THE PROBLEM
Copy out each line of the material that includes the word "click".

#### GIVEN DATA

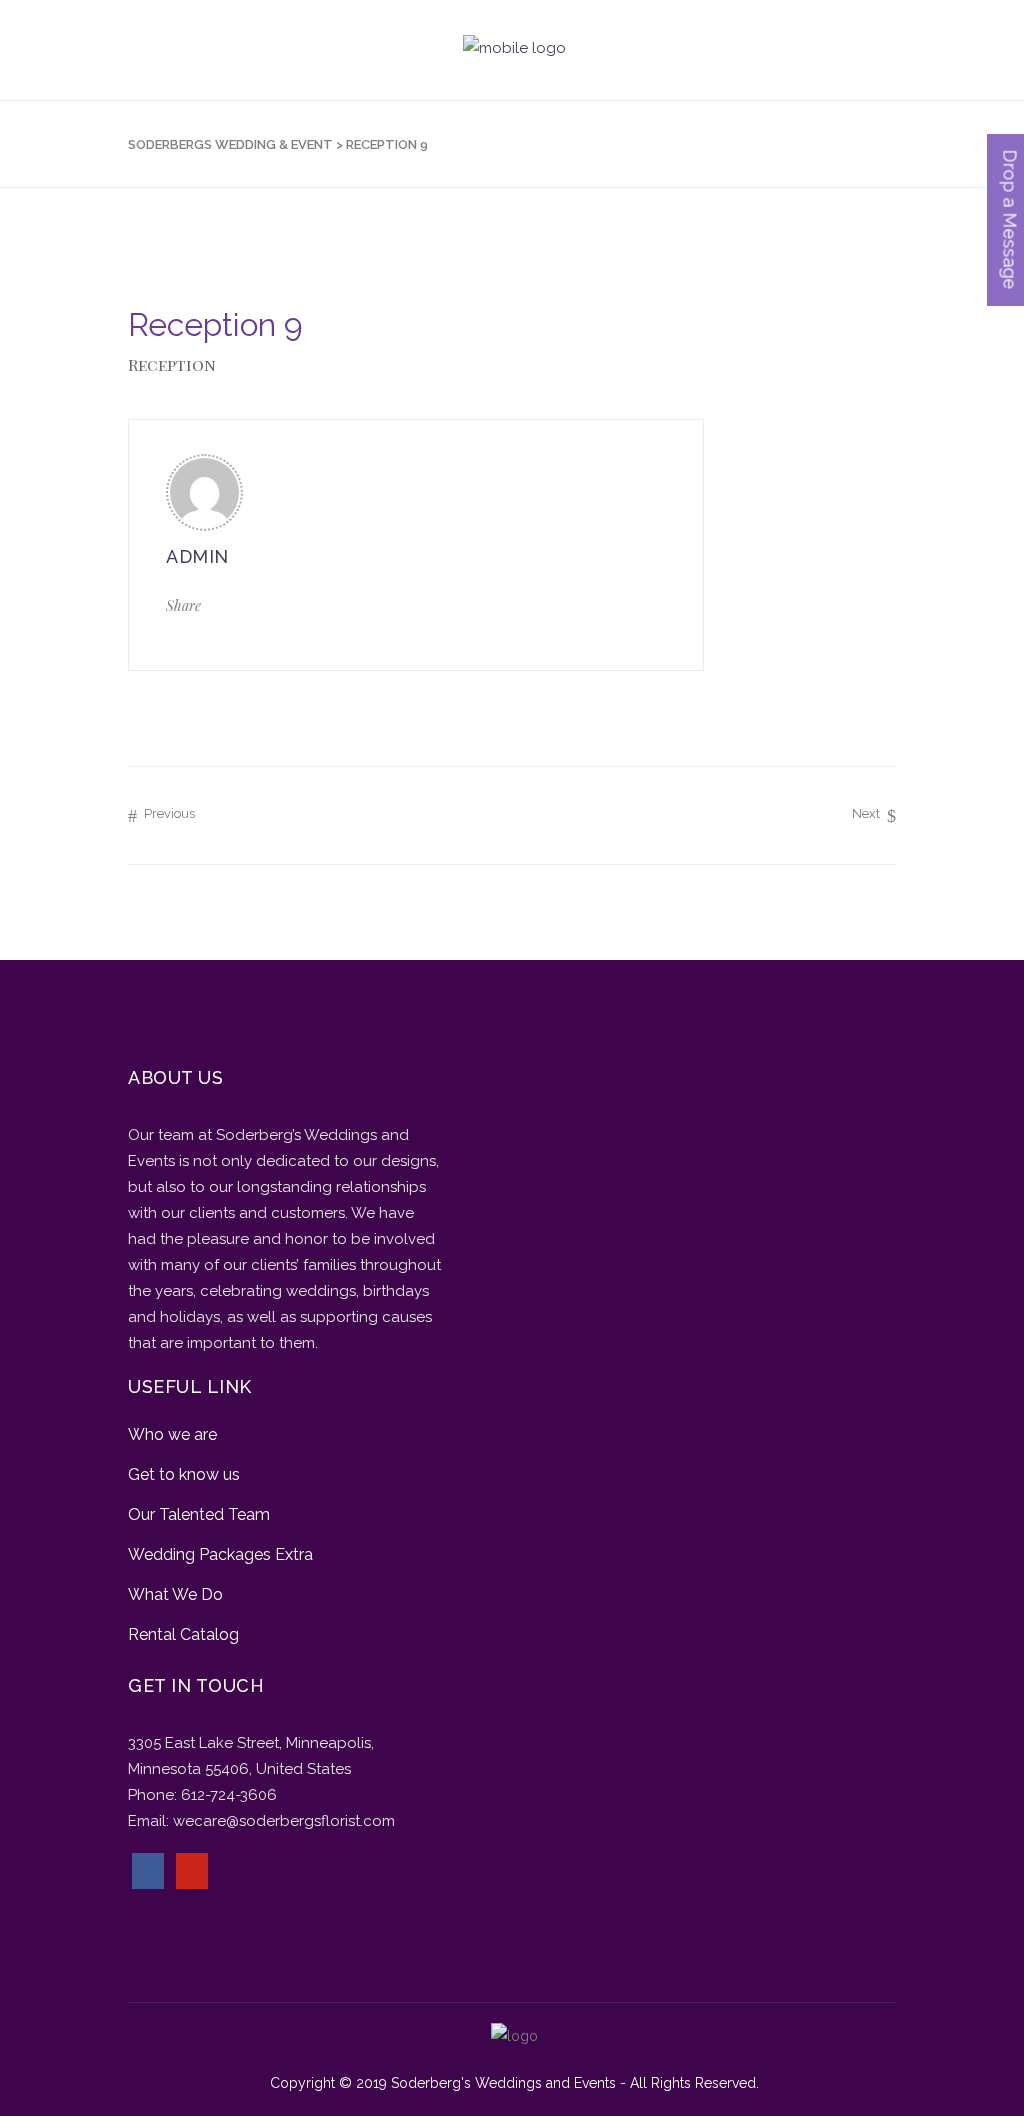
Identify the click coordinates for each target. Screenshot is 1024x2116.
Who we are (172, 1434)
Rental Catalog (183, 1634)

########
#### GIVEN DATA

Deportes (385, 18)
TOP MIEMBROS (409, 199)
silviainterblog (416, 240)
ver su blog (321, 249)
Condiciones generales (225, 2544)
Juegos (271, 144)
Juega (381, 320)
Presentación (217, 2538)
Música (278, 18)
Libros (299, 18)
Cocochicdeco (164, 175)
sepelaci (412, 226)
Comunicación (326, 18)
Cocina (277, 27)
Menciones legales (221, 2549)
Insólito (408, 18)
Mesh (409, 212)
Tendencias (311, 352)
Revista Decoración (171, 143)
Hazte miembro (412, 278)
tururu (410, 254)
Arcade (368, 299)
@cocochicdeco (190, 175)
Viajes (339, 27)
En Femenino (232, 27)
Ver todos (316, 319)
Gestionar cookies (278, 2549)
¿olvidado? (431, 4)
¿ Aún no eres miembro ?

########
#### GIVEN DATA

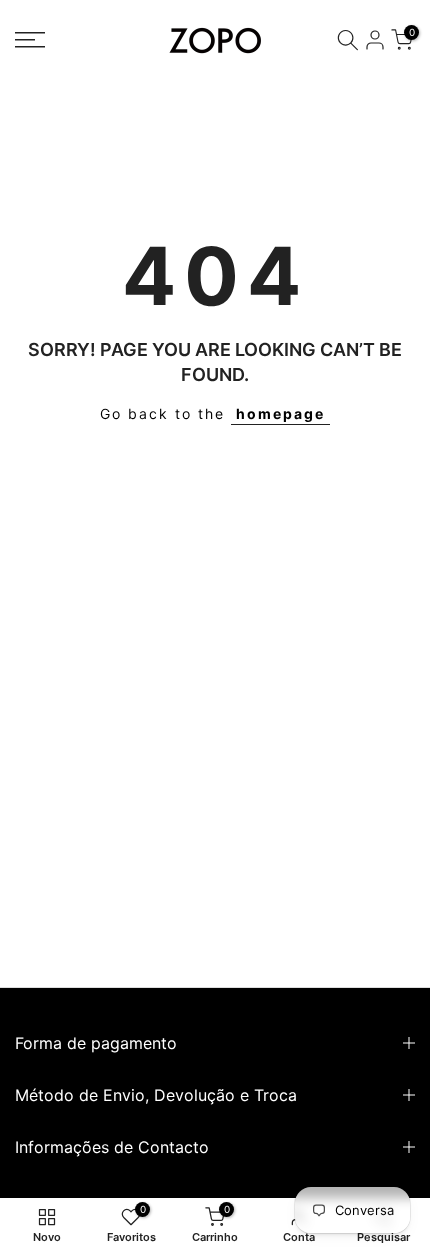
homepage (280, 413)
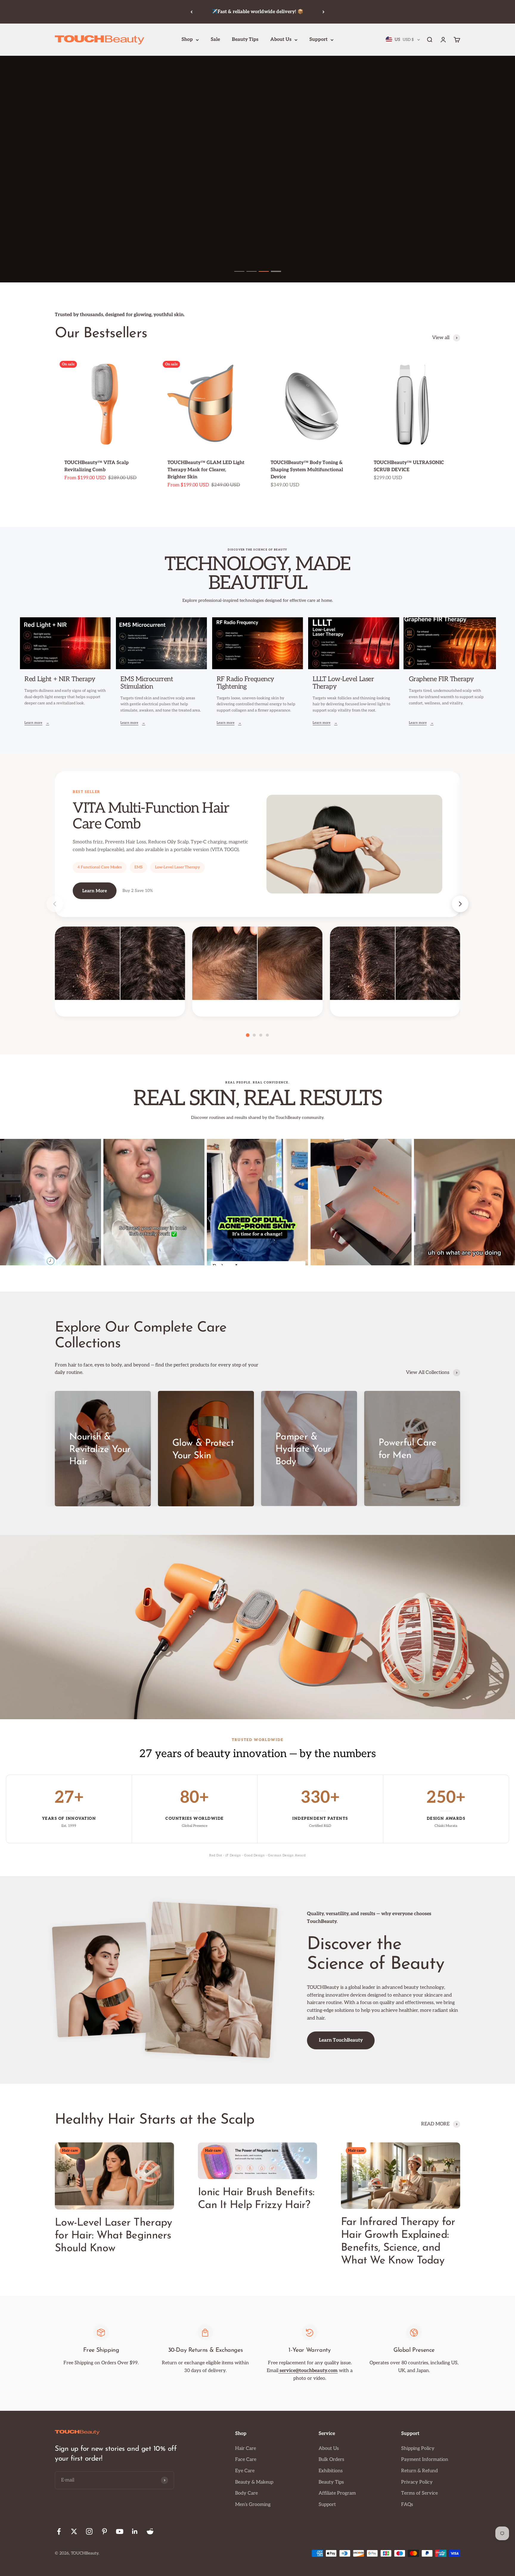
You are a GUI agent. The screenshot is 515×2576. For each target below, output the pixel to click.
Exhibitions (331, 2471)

########

ANSWER BOX
Identify the click coordinates for each target. Screenshot is 1024x2116.
You are a GUI agent. The screenshot is 515×2576. For each target below, output the pixel to click.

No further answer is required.